ルーク君 side エイベル

「君はずいぶんと難しい本を読んでいるのだな。」


「エイベルさま。えっと……?」


俺の言葉に目の前に座る少年は首を傾げる。今、自分が読んでいる本がどういう人が読んでいるものなのか、理解していないようだ。

力のある者は救いにもなるが、脅威にもなりえる。俺がこの子を信用しきれないのはその所為だろう。万が一この子が暴走してしまった場合、俺にはこの子を止めきる力ないから。


「その本は、大人の中でも学者たちが読むような本だ。君は、魔法の知識を身につけて何をするつもりなんだ?」


俺の問に少年はキョトンとしながら応える。


「ぼくはただ、じぶんをすくってくれたひとの、やくにたちたいだけです。ぼくはいままで、こうげきけいのまほうばかりつかってきたから。ちゆのまほうのちしきをみにつけて、リーガルトけのみんなになにかあったときに、ちからになりたいんです。なにもできないまま、うしなうのはいや、だから。」


この子は自分の危うさは分かっているのだろう。だから、攻撃ではなく治癒での貢献。感じられるのは、悪意も何も無い、ただ役に立ちたいという強い意志。

この子の過去を知っているからこそ、脅威となることを心配したが、この子はきっと自分の中で区切りをつけているのだろう。トラウマに襲われることはあれど、過去は過去で割り切っている。
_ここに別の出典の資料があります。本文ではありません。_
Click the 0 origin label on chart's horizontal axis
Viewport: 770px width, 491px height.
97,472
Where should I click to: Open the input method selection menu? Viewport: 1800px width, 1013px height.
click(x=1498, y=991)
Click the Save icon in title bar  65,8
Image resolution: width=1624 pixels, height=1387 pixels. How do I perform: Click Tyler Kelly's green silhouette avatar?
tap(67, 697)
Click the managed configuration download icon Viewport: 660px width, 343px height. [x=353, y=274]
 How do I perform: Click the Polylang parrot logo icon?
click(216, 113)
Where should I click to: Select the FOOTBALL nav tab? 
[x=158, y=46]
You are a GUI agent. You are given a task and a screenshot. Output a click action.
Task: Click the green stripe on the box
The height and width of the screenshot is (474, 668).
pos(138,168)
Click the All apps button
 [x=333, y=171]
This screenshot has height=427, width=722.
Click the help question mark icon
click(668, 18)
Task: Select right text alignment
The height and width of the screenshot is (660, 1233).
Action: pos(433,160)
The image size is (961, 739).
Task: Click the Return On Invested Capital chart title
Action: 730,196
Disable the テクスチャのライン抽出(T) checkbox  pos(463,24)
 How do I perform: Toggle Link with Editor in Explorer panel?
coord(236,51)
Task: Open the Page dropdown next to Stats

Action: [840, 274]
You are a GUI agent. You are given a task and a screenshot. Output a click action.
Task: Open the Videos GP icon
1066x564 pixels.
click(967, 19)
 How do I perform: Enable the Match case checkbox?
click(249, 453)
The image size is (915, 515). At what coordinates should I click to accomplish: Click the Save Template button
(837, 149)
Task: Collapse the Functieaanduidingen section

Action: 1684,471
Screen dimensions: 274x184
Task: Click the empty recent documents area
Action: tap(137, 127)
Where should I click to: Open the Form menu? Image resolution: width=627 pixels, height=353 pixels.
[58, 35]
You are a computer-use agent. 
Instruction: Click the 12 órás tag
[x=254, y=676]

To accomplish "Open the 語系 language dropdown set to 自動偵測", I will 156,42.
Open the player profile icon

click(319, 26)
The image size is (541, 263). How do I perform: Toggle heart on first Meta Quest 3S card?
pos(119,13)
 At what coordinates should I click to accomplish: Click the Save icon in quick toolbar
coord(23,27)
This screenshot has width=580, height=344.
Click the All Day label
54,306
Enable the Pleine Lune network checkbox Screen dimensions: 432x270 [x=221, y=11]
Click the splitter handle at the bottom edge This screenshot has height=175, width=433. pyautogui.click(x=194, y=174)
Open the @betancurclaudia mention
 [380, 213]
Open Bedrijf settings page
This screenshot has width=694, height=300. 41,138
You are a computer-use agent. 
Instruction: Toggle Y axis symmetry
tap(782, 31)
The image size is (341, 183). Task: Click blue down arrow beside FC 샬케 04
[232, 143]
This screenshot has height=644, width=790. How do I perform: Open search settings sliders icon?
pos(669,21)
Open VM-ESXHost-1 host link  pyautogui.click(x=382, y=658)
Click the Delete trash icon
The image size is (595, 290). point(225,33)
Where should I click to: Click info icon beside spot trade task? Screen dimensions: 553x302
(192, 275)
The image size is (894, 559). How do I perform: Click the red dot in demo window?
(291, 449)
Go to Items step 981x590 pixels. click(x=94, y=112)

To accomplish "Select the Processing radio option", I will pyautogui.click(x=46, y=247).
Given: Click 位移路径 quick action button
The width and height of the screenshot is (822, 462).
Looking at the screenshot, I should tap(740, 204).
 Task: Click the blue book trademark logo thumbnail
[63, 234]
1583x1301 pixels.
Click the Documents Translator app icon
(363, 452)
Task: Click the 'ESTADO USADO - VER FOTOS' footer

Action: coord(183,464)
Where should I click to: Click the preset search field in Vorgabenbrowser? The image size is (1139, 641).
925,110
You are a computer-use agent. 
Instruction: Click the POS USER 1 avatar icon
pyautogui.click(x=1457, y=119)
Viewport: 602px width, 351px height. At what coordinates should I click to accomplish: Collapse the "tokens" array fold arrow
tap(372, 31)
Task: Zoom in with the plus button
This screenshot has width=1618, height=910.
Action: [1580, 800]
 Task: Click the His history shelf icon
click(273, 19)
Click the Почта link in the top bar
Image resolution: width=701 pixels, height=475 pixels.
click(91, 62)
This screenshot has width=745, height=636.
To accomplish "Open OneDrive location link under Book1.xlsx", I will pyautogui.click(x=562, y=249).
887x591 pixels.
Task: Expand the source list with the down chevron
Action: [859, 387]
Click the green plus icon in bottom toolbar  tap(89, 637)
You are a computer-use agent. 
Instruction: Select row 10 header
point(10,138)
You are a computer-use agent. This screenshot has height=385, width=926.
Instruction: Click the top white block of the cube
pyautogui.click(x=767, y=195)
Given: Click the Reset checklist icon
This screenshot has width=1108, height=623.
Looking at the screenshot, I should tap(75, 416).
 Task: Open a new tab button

リーガルト家もノマライトと同じ貴族。それでも救いたいと言ったこの子は、あんな環境で育っても優しい心を失っていない。もう、疑う必要はないのかもしれない。幼子相手に勘ぐりをするのは、あまり好きではないし。


「そうか。君は、いや、ルーク君はいい子なのだな。今度、ここには無い治癒系の魔法書を持ってこよう。それと、俺のことはベルと呼んでくれ。君とは仲良くしたいからな。」


俺がそう言うと、ルーク君の顔は輝き、周りに花を飛ばす。表情には出にくいが、意外と分かりやすい。本が好きなのだと思う。


「こちらこそ、よろしくおねがいします。ベルさま!あの、いまからいっしょに、ほんをよんでいただけませんか?ベルさまのおはなしもききたいです。」


ルーク君からの可愛らしいお誘いに思わず頬が緩む。


「ああ。では、俺のおすすめの歴史物語を二人で読もうか。」


ルーク君の手を取り、本棚の隙間へと入っていく。この子とする読書はとても楽しそうだと思いながら…。